# HOW TO COMPLETE THIS TASK
Transcribe exactly the lines from the one containing "Intelligent Medicine (47, 1247)" through the last line of the listing below, inclusive, and nothing beyond them.

# INPUT FOR THIS TASK
● ● ● ● ● ● ●
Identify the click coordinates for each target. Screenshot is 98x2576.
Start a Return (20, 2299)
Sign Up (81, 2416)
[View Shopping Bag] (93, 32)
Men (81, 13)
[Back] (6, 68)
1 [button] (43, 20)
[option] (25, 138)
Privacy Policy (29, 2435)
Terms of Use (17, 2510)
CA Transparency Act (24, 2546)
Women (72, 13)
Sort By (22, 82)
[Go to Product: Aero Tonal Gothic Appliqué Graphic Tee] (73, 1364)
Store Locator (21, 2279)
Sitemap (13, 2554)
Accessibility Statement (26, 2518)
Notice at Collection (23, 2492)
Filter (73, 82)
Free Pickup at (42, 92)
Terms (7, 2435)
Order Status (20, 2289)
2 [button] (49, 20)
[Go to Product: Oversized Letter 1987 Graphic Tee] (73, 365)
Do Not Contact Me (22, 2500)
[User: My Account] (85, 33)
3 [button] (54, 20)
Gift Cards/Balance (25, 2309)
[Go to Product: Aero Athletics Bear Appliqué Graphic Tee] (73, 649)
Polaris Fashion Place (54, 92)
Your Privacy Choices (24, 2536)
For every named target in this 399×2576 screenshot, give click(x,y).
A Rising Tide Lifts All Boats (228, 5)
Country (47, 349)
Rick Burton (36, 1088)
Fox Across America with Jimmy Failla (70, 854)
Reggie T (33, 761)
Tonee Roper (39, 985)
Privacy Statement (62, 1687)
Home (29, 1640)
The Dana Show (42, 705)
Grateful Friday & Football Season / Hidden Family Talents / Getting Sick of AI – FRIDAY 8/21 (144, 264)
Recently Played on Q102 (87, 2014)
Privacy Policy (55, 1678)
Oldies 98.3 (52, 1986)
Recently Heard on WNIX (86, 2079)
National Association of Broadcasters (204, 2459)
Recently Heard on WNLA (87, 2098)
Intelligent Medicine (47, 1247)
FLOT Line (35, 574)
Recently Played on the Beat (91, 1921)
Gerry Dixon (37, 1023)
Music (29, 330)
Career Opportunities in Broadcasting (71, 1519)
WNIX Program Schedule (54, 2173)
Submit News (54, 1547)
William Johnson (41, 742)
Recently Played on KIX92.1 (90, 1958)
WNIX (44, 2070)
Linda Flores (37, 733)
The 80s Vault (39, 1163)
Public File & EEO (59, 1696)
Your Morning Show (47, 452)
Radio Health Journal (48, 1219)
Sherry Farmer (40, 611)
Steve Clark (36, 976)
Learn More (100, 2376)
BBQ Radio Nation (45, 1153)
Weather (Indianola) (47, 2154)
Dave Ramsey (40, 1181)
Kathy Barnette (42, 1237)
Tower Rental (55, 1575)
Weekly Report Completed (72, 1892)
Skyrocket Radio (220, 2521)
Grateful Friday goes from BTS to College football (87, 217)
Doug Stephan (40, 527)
● ● ● ● ● ● ●
# FINISHED TASK
Intelligent Medicine (47, 1247)
FLOT Line (35, 574)
Recently Played on the Beat (91, 1921)
Gerry Dixon (37, 1023)
Music (29, 330)
Career Opportunities in Broadcasting (71, 1519)
WNIX Program Schedule (54, 2173)
Submit News (54, 1547)
William Johnson (41, 742)
Recently Played on KIX92.1 (90, 1958)
WNIX (44, 2070)
Linda Flores (37, 733)
The 80s Vault (39, 1163)
Public File & EEO (59, 1696)
Your Morning Show (47, 452)
Radio Health Journal (48, 1219)
Sherry Farmer (40, 611)
Steve Clark (36, 976)
Learn More (100, 2376)
BBQ Radio Nation (45, 1153)
Weather (Indianola) (47, 2154)
Dave Ramsey (40, 1181)
Kathy Barnette (42, 1237)
Tower Rental (55, 1575)
Weekly Report Completed (72, 1892)
Skyrocket Radio (220, 2521)
Grateful Friday goes from BTS to College football (87, 217)
Doug Stephan (40, 527)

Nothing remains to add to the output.